A: We have cheap high-calorie foods, large food portions and move around less than people in many countries. It may be, too, that we were focused for a number of years on fat calories when the culprit may have been carbohydrate calories.

Q: Are certain populations in the United States more likely to become obese? Why?

A: Yes. Pima Indians in the southwest U.S. have the worse problems. African Americans and Latinos as well. This, too, would be genetic aspects, but also environmentally based somewhat on economics. It costs more money to eat healthy foods than unhealthy foods.

Q: What other health problems can result from obesity?

A: Cardiovascular/heart disease, Type II diabetes, some cancers, bone and joint problems due to the increased weight, some dementias, and the list keeps growing.

Q: What are your main research interests?

A: My lab and I are interested in how the brain communicates with adipose tissue (fat) through the sympathetic nervous system and how fat communicates with the brain via the sensory nervous system. This bidirectional communication seems to be responsible for controlling such factors as lipolysis, the breakdown of fat, and thus the principal means by which mammals, including humans of course, decrease their body fat so they can move from an obese to a leaner state. We are also interested in the neurochemicals in the brain that control food acquisition and storage. In non-human animals in the wild, this is foraging and food hoarding. But humans also forage for food (going to the grocery story) as well as hoard food (food stored in pantries, cupboards, refrigerators and freezers). We have uncovered a number of neurochemical factors that promote food hoarding in our non-human animal models of human food hoarding and are continuing to unravel the complex, multiple redundant systems involved in these behaviors. These behaviors are antecedent to actual consumption of food and are termed ‘appetitive behaviors.’ The notion is that you can’t eat what you don’t have and despite fast food joints, etc., greater than 80 percent of all food is still consumed at home. Obese people bring home more food and more high-calorie food than do lean people. Hungry people also bring home more food than non-hungry people. Thus, as your mother and grandmother told you, if you go to the grocery store hungry, you will bring home more food than if you are satiated. We all have experienced this.

Q: Is there anything else you would like to add?

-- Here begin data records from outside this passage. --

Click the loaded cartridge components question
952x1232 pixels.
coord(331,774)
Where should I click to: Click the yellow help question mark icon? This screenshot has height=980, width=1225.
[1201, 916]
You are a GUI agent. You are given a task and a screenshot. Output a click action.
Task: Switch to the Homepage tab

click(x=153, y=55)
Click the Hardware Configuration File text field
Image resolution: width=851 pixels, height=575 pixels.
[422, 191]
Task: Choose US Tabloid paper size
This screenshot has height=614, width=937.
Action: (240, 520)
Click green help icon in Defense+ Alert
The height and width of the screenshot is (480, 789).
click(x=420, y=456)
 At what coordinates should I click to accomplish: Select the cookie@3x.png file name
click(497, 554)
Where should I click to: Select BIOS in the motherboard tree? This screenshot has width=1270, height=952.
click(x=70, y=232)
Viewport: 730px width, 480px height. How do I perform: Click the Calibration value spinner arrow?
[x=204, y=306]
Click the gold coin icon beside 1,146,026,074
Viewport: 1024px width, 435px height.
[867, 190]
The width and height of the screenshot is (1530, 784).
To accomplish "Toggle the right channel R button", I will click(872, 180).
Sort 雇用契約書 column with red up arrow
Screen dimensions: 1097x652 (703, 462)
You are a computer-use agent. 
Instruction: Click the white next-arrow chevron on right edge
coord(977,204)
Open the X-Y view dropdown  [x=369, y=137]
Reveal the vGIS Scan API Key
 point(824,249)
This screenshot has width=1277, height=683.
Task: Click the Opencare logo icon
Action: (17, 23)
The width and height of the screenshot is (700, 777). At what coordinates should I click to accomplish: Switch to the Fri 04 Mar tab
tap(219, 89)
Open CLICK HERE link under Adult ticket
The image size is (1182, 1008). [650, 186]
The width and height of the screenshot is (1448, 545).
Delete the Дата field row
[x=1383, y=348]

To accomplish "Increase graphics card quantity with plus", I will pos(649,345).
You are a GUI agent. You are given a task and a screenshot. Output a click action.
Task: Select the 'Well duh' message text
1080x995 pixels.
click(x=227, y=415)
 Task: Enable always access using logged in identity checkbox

A: As indicated above, we know the answer to the obesity problem. Eat less and expend more energy. Unfortunately, it will have to be more of the former than the latter because exercise just doesn’t cause enough energy expenditure to make a huge difference. For example, running a marathon, 26.2 miles, expends for an average-sized man about 3,200 calories. Not that far from what they eat in a day. That’s not to say exercise is not important. It is great for general physical and mental health and great for helping maintain a healthy body weight, but for substantial weight loss, one needs to decrease food intake.